The exoskeleton suit has been developed as part of the Walk Again Project, a nonprofit international collaboration of scientist and specialists, under the scientific command of Brazilian neuroscientist Miguel Nicolelis, Duke University Center for Neuroengineering, NC, USA. The goal of the project is to develop and implement a brain-machine interface technology that enables paralyzed individuals, or those with restricted mobility, to regain mobility of their limbs, as well as sensory abilities, using a mind-controlled external mechanism.
How the exoskeleton works
The brain-machine interface technology used in the exoskeleton was developed through Dr Miguel Nicolelis' pioneering research into new assistive technologies for restoring motor control and tactile sensitivity in patients suffering severe paralysis.
The research helped to create a technology to read electrical signals produced in the brain, then convert these signals to a motor control that could be used by the machine, before sending information back to the brain. Early research demonstrated that directly linking the brains of monkeys to an artificial device allowed them to control the movement of a variety of robots, making them capable of enacting voluntary motor movements, simply by thinking about the arm movement they wanted to produce. While research published in Nature this year furthered the project, highlighting an innovative neuroprosthetic that integrates state-of-the-art microelectrode cubes to wirelessly record the activity of over 1,000 of interconnected neurons across multiple cortical areas in a primate.
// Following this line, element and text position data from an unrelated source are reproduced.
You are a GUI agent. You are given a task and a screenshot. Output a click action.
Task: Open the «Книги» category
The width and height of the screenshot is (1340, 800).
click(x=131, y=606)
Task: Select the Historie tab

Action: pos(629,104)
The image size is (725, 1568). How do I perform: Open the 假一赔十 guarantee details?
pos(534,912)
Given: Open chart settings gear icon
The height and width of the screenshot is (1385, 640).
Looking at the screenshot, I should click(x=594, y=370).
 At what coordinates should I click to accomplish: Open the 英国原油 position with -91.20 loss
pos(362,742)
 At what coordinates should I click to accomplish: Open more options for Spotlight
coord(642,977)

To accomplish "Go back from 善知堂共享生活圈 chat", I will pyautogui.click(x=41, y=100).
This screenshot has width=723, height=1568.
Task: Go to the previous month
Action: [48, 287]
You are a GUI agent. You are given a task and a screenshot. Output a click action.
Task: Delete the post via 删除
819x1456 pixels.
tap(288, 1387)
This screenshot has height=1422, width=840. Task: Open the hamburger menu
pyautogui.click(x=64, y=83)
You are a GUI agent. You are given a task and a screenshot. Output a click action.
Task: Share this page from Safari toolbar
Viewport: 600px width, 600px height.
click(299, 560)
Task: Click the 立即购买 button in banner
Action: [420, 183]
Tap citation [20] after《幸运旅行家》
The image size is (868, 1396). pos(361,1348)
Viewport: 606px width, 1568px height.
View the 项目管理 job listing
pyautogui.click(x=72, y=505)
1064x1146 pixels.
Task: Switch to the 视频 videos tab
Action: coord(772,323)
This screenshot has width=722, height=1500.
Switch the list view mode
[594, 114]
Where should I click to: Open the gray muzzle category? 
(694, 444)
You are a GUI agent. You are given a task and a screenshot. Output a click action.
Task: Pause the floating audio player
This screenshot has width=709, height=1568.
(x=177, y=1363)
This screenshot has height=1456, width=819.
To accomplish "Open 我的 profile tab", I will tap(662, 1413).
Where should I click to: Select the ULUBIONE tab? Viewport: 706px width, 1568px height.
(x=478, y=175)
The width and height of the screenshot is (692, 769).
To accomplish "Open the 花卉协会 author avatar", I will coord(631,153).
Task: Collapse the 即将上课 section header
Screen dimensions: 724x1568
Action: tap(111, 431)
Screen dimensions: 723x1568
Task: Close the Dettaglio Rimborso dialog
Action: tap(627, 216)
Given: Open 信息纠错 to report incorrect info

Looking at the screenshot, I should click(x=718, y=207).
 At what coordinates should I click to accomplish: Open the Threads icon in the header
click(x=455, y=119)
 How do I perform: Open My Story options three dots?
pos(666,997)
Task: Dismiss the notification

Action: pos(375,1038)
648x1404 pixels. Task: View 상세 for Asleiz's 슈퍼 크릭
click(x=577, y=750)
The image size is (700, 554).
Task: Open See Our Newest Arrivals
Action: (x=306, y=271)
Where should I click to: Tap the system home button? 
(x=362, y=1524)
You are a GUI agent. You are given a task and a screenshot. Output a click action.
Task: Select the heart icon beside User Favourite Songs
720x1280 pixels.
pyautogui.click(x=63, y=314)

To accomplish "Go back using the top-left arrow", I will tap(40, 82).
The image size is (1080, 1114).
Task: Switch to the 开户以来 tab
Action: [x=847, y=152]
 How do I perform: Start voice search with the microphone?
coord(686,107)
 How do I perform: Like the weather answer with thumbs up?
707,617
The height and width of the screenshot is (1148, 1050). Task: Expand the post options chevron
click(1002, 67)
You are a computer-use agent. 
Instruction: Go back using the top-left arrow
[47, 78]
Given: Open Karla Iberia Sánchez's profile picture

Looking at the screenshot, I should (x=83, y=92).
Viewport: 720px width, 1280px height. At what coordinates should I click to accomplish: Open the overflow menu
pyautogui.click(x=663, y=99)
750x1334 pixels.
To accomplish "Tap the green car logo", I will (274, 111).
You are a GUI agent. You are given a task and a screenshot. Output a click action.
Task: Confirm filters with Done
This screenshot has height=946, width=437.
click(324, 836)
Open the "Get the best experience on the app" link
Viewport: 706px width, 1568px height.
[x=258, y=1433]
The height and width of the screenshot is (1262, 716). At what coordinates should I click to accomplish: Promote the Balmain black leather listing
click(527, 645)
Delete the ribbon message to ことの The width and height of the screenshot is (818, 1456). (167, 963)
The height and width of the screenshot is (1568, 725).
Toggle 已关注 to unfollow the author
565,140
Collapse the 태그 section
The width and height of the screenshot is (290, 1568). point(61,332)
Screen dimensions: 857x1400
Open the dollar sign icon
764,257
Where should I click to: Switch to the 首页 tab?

A non-invasive neuroprostheic device, worn by the patient, is used to take electrophysiological measurements of the electrical signals from thousands of neurons in the regions of the brain responsible for voluntary movement. When the operator thinks of an action e.g. 'I want to walk', the electrical signals associated with this action are recorded and decoded by a computer worn in a backpack, and used to control the hydrolytic drivers of the exoskeleton suit that generate movement.
In order to make the act of walking as close to reality as possible, a tactile feedback technology, developed by a group of researchers led by Gordon Cheng, the Technical University of Munich, Germany, provides the operator with the ability to recognize the body’s spatial location. Feedback on movement is provided by pressure, temperature and speed sensors located in printed circuit boards applied to the patient’s feet. When contact with the ground is made, signals are sent to a vibrating device worn in the forearm of the operator’s shirt, stimulating their skin. The user’s brain then interprets this stimulus as coming from their foot, allowing them to co-ordinate movement of the exoskeleton suit.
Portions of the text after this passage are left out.